(Records excerpted from a collection)
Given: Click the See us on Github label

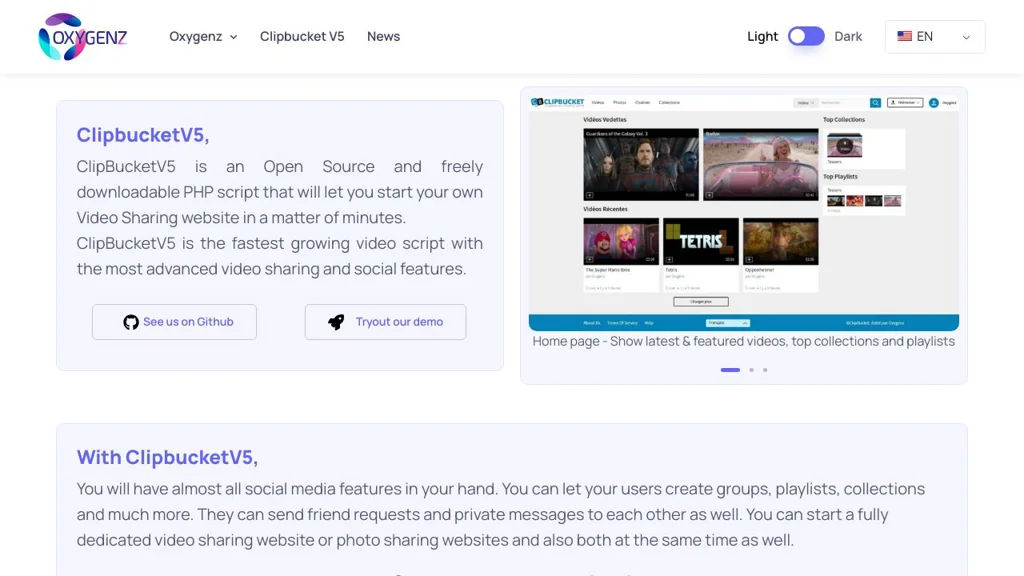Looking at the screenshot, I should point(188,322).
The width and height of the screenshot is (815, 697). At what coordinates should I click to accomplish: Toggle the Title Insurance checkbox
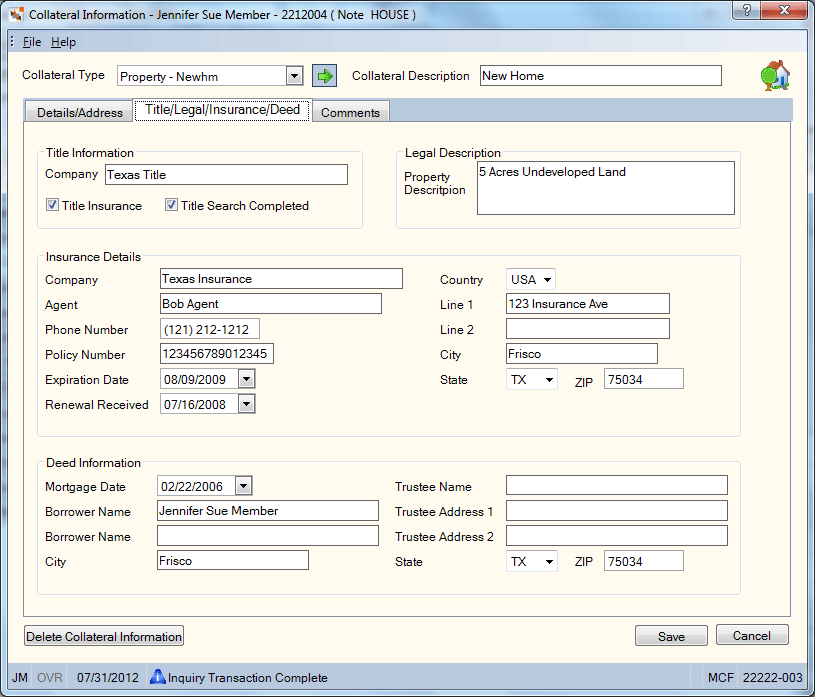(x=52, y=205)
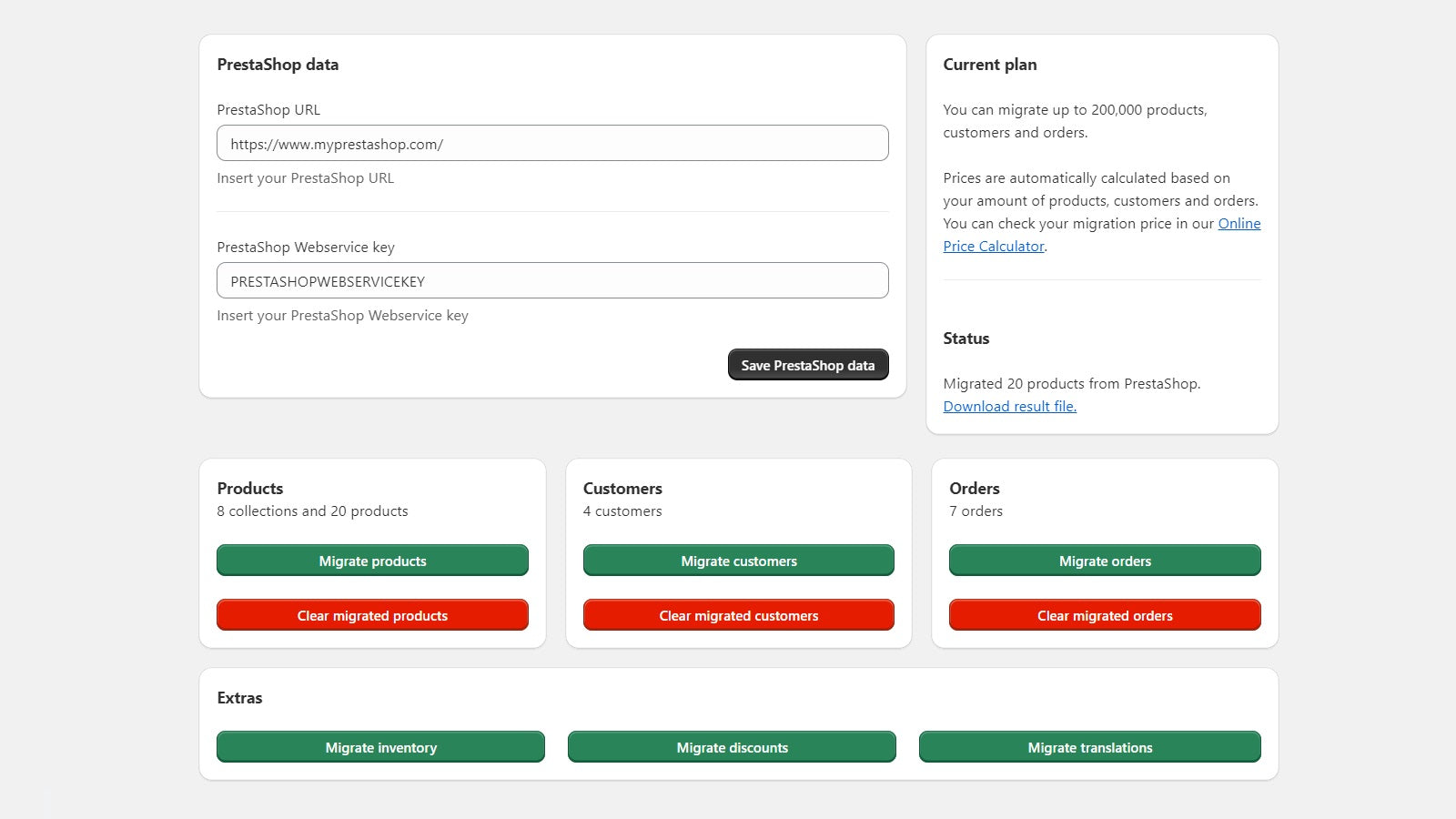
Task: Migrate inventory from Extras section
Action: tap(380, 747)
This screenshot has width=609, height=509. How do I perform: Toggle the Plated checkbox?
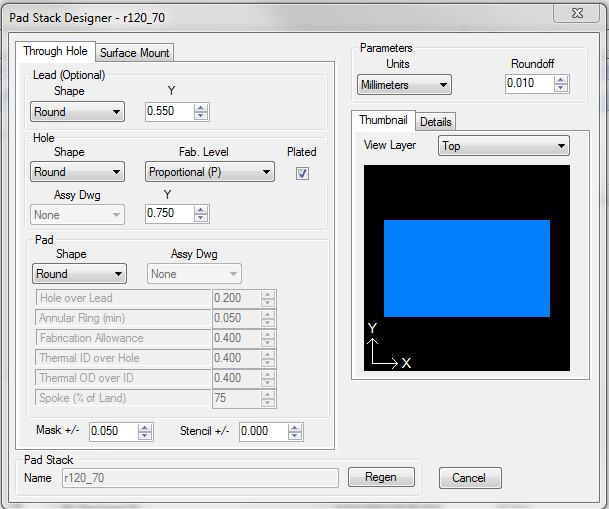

Given exercise
Copy out the records above word for word, covering all of them, and leave the pictures out.

Written response
Given: Click the See us on Github label

Looking at the screenshot, I should point(188,322).
The width and height of the screenshot is (815, 697). At what coordinates should I click to accomplish: Toggle the Title Insurance checkbox
(x=52, y=205)
Task: Migrate inventory from Extras section
Action: tap(380, 747)
This screenshot has width=609, height=509. How do I perform: Toggle the Plated checkbox?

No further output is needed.